Ron Johnson offers solutions for immigration reform

Senator Ron Johnson discusses securing the border as one of the first priorities for immigration reform.
Milwaukee Journal Sentinel
Rick Barrett
January 30, 2015

www.ronjohnsonforsenate.com

Pewaukee — The United States must secure its borders as the first step in addressing immigration reform, Republican Sen. Ron Johnson said Saturday at a town-hall meeting with constituents.

Johnson, the new chairman of the Senate Committee on Homeland Security and Government Affairs, answered questions on border security and other matters at the meeting held at the Thunder Bay Grille.

“I think Americans have been puzzled for decades over why we don’t secure our borders,” Johnson said. “We are a nation of immigrants, but it has to be a legal process.”

The committee has two different domains — homeland security and broad government oversight.

Under Johnson, it will address border security, cybersecurity and protection of critical infrastructure such as the electrical grid.

The first-term senator said he and the panel’s top Democrat, Tom Carper of Delaware, are taking a trip to the Mexican border where they and others will meet with U.S. Border Patrol agents, local sheriffs, ranchers and individuals with firsthand knowledge of the problems.

“Do I know how to secure the border? No. But I know how to develop a process for getting it done,” Johnson said. “We are going to take a very analytical approach, starting with the reality of the situation, trying to set achievable goals.”

The senator said there is a need for double fencing in some sections of the border so that it’s not so easy to rip a hole through the barrier from the Mexican side where U.S. law enforcement doesn’t have jurisdiction.

“The way it is now, someone can cut a hole in the fence and we can’t do anything about it,” Johnson said.

Johnson also said he favors an effective guest worker program to reduce or eliminate the incentives for someone to slip into the country illegally. His chairmanship will give him a role in how Republicans try to counter President Barack Obama’s executive order to permit about 4 million undocumented immigrants to work legally in the country.

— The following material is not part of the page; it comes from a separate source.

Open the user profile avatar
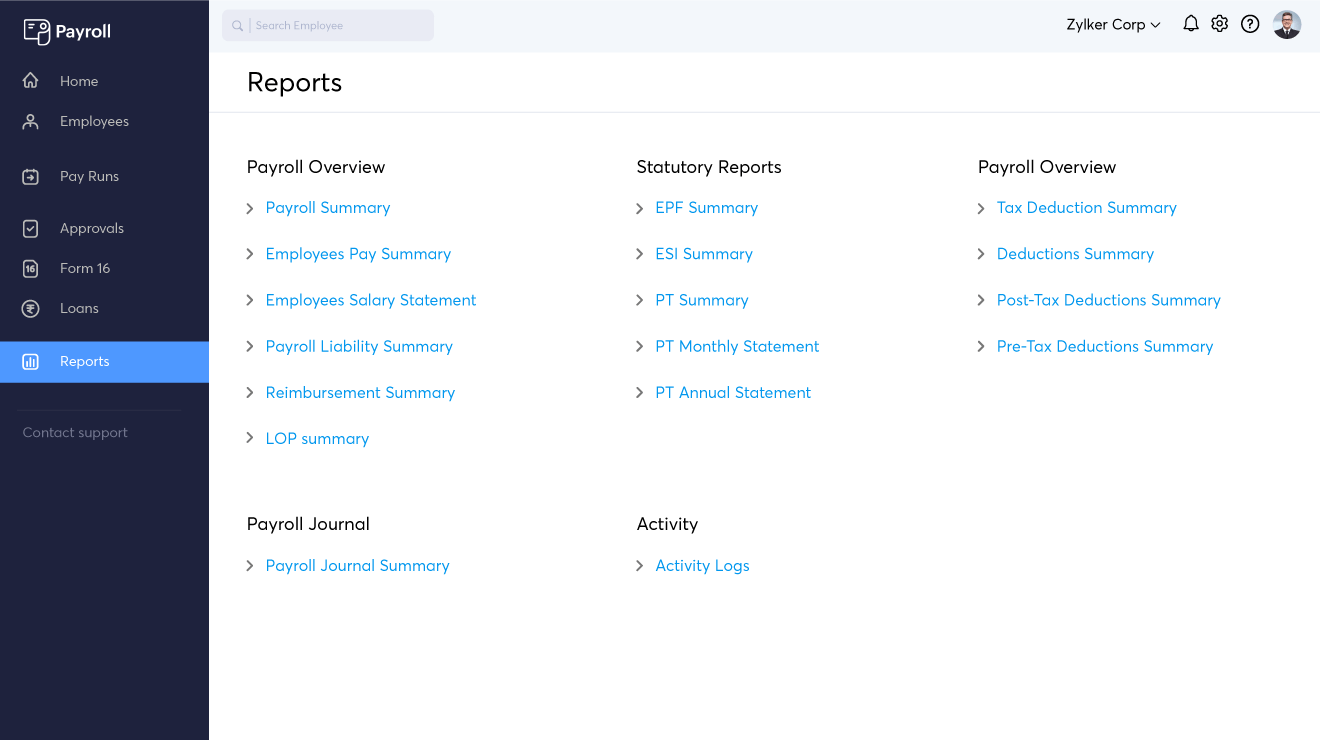click(1286, 25)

“The No. 1 incentive for people to come here illegally is to work. That’s the same incentive that all of our ancestors had… it’s a good thing, but it should be a legal process,” Johnson said.

There’s no “one size fits all” solution to illegal immigration, Johnson said, and the U.S. must also pay attention to its northern and coastal borders, as well as the Mexican border. With worries about terrorism and infectious diseases such as Ebola, there’s growing political pressure to secure our borders, he said.

In addition to addressing border security, he wants the committee to hold hearings on matters such as electromagnetic pulse threats to the nation’s electrical grid.

An electromagnetic pulse generated by a high-altitude nuclear explosion has the potential to shut down a large portion of the grid instantaneously, so a single missile with a warhead doesn’t have to be very large to inflict great damage.